### TASK GOAL
Convert the records below into a numbered list, leaving out any blank lines.

### SUPPLIED ENTRIES
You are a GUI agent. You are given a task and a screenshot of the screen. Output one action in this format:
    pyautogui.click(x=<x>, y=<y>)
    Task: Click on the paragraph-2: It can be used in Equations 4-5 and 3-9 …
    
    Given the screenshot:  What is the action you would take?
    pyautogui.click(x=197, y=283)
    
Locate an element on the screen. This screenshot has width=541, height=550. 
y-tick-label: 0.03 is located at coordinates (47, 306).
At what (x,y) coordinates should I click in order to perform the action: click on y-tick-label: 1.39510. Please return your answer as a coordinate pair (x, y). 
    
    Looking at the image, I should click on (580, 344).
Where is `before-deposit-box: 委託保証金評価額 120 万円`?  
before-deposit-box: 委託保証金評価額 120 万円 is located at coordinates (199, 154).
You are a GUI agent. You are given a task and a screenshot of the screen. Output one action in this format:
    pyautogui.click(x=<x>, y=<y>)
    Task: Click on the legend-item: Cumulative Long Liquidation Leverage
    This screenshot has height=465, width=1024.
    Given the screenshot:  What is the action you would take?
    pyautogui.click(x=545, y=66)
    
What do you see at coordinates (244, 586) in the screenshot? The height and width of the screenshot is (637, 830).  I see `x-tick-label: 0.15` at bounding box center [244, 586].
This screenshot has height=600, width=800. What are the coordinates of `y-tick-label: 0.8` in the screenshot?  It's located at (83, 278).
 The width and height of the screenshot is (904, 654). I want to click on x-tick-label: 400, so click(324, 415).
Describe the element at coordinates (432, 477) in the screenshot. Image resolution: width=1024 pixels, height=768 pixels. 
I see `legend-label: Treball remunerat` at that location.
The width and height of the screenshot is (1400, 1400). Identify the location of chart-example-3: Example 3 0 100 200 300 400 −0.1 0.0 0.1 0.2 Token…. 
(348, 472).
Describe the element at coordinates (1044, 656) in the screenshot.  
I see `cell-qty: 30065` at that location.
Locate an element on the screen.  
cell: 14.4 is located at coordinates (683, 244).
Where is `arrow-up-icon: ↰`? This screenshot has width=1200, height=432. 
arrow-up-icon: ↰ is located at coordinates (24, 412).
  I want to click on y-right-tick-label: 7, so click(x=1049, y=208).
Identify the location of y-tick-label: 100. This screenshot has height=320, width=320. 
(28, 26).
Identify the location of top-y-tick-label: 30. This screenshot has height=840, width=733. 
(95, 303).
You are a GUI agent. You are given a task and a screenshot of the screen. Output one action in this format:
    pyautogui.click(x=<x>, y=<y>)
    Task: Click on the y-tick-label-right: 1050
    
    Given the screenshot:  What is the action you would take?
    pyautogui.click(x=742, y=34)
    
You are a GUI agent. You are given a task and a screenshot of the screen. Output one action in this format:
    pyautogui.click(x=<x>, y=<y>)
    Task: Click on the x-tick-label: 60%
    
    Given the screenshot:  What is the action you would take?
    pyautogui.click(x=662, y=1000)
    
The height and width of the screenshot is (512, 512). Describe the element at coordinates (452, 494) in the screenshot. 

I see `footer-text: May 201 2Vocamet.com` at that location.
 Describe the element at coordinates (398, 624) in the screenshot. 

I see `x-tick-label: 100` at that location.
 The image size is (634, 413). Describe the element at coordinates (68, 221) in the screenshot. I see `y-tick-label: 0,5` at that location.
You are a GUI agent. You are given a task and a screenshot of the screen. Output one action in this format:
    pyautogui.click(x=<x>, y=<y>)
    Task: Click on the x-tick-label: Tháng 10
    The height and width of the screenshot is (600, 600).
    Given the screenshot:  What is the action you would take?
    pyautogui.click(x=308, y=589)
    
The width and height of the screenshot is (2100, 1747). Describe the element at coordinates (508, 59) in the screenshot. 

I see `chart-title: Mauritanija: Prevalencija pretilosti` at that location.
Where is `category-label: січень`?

### SOLUTION
1. You are a GUI agent. You are given a task and a screenshot of the screen. Output one action in this format:
2.     pyautogui.click(x=<x>, y=<y>)
3.     Task: Click on the paragraph-2: It can be used in Equations 4-5 and 3-9 …
4.     Given the screenshot:  What is the action you would take?
5.     pyautogui.click(x=197, y=283)
6. Locate an element on the screen. This screenshot has width=541, height=550. 
7. y-tick-label: 0.03 is located at coordinates (47, 306).
8. At what (x,y) coordinates should I click in order to perform the action: click on y-tick-label: 1.39510. Please return your answer as a coordinate pair (x, y). 
9.     Looking at the image, I should click on (580, 344).
10. Where is `before-deposit-box: 委託保証金評価額 120 万円`?  
11. before-deposit-box: 委託保証金評価額 120 万円 is located at coordinates (199, 154).
12. You are a GUI agent. You are given a task and a screenshot of the screen. Output one action in this format:
13.     pyautogui.click(x=<x>, y=<y>)
14.     Task: Click on the legend-item: Cumulative Long Liquidation Leverage
15.     This screenshot has height=465, width=1024.
16.     Given the screenshot:  What is the action you would take?
17.     pyautogui.click(x=545, y=66)
18. What do you see at coordinates (244, 586) in the screenshot? The height and width of the screenshot is (637, 830).  I see `x-tick-label: 0.15` at bounding box center [244, 586].
19. This screenshot has height=600, width=800. What are the coordinates of `y-tick-label: 0.8` in the screenshot?  It's located at (83, 278).
20.  The width and height of the screenshot is (904, 654). I want to click on x-tick-label: 400, so click(324, 415).
21. Describe the element at coordinates (432, 477) in the screenshot. Image resolution: width=1024 pixels, height=768 pixels. 
22. I see `legend-label: Treball remunerat` at that location.
23. The width and height of the screenshot is (1400, 1400). Identify the location of chart-example-3: Example 3 0 100 200 300 400 −0.1 0.0 0.1 0.2 Token…. 
24. (348, 472).
25. Describe the element at coordinates (1044, 656) in the screenshot.  
26. I see `cell-qty: 30065` at that location.
27. Locate an element on the screen.  
28. cell: 14.4 is located at coordinates (683, 244).
29. Where is `arrow-up-icon: ↰`? This screenshot has width=1200, height=432. 
30. arrow-up-icon: ↰ is located at coordinates (24, 412).
31.   I want to click on y-right-tick-label: 7, so click(x=1049, y=208).
32. Identify the location of y-tick-label: 100. This screenshot has height=320, width=320. 
33. (28, 26).
34. Identify the location of top-y-tick-label: 30. This screenshot has height=840, width=733. 
35. (95, 303).
36. You are a GUI agent. You are given a task and a screenshot of the screen. Output one action in this format:
37.     pyautogui.click(x=<x>, y=<y>)
38.     Task: Click on the y-tick-label-right: 1050
39.     Given the screenshot:  What is the action you would take?
40.     pyautogui.click(x=742, y=34)
41. You are a GUI agent. You are given a task and a screenshot of the screen. Output one action in this format:
42.     pyautogui.click(x=<x>, y=<y>)
43.     Task: Click on the x-tick-label: 60%
44.     Given the screenshot:  What is the action you would take?
45.     pyautogui.click(x=662, y=1000)
46. The height and width of the screenshot is (512, 512). Describe the element at coordinates (452, 494) in the screenshot. 
47. I see `footer-text: May 201 2Vocamet.com` at that location.
48.  Describe the element at coordinates (398, 624) in the screenshot. 
49. I see `x-tick-label: 100` at that location.
50.  The image size is (634, 413). Describe the element at coordinates (68, 221) in the screenshot. I see `y-tick-label: 0,5` at that location.
51. You are a GUI agent. You are given a task and a screenshot of the screen. Output one action in this format:
52.     pyautogui.click(x=<x>, y=<y>)
53.     Task: Click on the x-tick-label: Tháng 10
54.     The height and width of the screenshot is (600, 600).
55.     Given the screenshot:  What is the action you would take?
56.     pyautogui.click(x=308, y=589)
57. The width and height of the screenshot is (2100, 1747). Describe the element at coordinates (508, 59) in the screenshot. 
58. I see `chart-title: Mauritanija: Prevalencija pretilosti` at that location.
59. Where is `category-label: січень`?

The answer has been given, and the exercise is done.